Fundamentals of tin iodide perovskites: a promising route to highly efficient, lead-free solar cells†
Abstract
Hybrid tin-iodide perovskites are investigated as potential lead-free replacement of the lead-iodide perovskites; however, the intrinsic operational limit of these systems has not been described in detail, so far. In this work we combine advanced ab initio calculations with XRD and absorption measurements to lay out the fundamentals of formamidinium (FASnI3) and methylammonium (MASnI3) tin iodide perovskites, in comparison with the lead-halide MAPbI3 prototype.
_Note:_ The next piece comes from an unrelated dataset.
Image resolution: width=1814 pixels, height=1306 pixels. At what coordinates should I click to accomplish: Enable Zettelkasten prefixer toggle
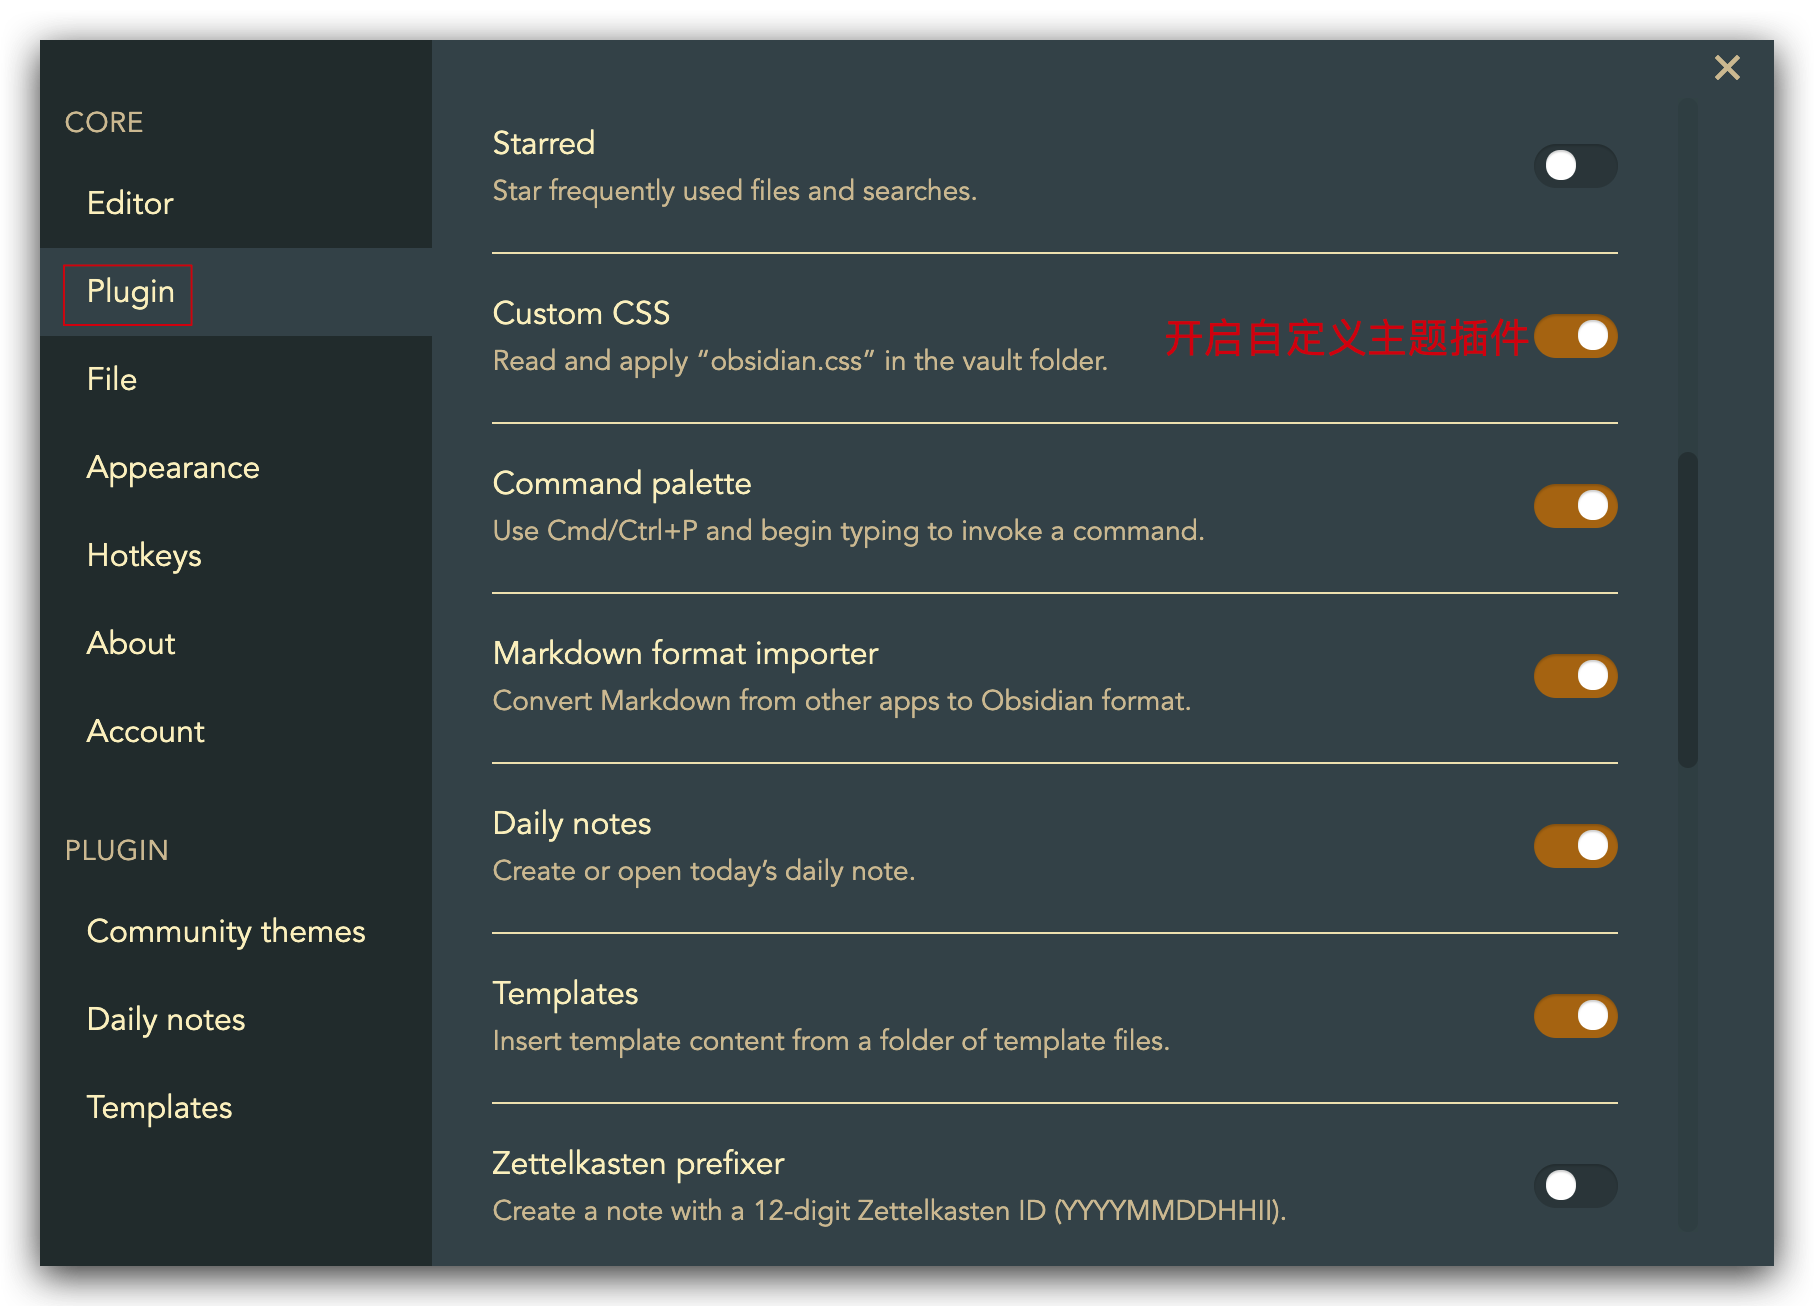click(x=1575, y=1186)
Our theoretical analysis reveals that the tin-based materials display an intrinsic photoconversion efficiency on a par with the lead perovskites, and even superior in the thick-layer limit, where the theoretical PCE reaches 30.5% for lead-halides, and 32.3% for tin-halides under AM1.5G illumination; this is the result of two competing factors: a smaller absorption cross section at the onset for stannates, and their smaller band gap of 1.36 eV, thus very close to the ideal Shockley–Queisser limit. We found the rate of photoluminescence emission extremely sensitive to the absorption spectral weight at the band extrema, resulting in B-factor as different as 7.6 × 10−9 s−1 cm3 for MASnI3 and 0.4 × 10−10 s−1 cm3 for FASnI3. The additional impact of Urbach energy and hole doping, giving rise to large Burstein–Moss effect, is described in detail.